From the listing below, extract every line in which the word "computer" appears.
#### GIVEN DATA
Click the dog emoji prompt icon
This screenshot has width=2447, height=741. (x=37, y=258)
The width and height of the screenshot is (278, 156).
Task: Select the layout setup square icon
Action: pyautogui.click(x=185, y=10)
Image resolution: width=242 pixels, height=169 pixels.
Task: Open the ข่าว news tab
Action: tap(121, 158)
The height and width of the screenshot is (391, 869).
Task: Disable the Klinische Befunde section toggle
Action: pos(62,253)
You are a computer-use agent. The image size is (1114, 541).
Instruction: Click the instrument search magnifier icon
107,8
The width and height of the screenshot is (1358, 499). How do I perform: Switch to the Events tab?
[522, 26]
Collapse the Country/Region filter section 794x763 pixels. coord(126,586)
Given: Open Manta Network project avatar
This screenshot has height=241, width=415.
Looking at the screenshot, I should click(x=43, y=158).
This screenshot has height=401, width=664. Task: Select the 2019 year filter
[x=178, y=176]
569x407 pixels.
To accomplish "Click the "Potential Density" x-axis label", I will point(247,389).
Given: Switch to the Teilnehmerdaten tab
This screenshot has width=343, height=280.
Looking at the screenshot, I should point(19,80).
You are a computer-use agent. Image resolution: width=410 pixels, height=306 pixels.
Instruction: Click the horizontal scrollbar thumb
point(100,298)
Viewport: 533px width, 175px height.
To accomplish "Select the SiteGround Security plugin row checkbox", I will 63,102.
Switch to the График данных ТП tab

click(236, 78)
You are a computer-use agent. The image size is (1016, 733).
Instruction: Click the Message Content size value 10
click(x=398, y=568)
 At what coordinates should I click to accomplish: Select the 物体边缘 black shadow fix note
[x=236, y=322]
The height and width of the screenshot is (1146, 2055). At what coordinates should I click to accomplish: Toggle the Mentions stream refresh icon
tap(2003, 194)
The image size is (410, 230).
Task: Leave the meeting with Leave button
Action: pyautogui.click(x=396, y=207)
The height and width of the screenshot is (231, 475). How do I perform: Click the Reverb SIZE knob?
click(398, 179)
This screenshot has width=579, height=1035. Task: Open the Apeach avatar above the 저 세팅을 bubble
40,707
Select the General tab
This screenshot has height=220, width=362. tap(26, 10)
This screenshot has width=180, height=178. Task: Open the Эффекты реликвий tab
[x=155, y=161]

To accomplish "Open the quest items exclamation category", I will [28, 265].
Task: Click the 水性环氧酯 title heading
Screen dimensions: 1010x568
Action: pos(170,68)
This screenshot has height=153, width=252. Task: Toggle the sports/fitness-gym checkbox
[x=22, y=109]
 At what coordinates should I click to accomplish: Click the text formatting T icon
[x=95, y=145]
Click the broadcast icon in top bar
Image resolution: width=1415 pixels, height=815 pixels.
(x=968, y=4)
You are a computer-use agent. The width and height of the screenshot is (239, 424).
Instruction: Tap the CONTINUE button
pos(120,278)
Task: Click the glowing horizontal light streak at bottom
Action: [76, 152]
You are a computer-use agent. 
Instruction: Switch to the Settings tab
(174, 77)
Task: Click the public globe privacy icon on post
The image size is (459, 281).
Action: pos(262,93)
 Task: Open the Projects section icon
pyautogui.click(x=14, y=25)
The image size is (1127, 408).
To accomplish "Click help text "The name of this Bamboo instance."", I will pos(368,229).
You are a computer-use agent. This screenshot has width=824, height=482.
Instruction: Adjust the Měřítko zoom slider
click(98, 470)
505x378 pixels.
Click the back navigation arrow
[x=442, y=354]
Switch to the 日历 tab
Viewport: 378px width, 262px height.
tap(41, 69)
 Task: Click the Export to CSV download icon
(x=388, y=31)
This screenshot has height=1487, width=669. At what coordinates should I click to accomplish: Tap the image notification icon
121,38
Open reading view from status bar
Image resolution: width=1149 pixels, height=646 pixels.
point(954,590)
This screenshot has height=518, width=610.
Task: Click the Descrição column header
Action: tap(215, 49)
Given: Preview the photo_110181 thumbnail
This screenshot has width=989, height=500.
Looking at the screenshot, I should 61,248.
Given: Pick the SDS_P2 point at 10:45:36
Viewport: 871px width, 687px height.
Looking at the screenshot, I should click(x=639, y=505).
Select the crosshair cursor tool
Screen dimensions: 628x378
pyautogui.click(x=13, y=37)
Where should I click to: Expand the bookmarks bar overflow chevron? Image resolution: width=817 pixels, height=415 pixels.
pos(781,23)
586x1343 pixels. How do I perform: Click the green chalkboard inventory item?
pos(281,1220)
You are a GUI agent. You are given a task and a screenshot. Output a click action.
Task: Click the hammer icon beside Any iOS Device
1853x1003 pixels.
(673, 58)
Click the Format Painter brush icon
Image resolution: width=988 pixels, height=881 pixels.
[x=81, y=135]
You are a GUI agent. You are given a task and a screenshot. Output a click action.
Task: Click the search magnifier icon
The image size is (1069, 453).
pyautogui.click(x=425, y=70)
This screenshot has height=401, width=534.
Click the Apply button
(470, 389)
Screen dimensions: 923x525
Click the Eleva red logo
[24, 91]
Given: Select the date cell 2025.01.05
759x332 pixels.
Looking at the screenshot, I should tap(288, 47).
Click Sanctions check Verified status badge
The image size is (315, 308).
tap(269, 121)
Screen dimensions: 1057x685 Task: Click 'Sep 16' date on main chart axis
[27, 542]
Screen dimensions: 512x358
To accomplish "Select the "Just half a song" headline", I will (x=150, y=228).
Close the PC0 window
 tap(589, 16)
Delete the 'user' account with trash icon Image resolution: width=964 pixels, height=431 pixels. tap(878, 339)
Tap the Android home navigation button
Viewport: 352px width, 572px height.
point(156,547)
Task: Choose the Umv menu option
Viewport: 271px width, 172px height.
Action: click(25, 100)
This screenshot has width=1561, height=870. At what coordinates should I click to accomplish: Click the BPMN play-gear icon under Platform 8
########
_OUTPUT OF THE EXERCISE_
You are a computer-use agent. The image size is (1114, 541).
You are a computer-use agent. Image resolution: width=410 pixels, height=306 pixels.
You are a computer-use agent. The image size is (1016, 733).
You are a computer-use agent. The width and height of the screenshot is (239, 424).
You are a computer-use agent. 
You are a computer-use agent. This screenshot has width=824, height=482.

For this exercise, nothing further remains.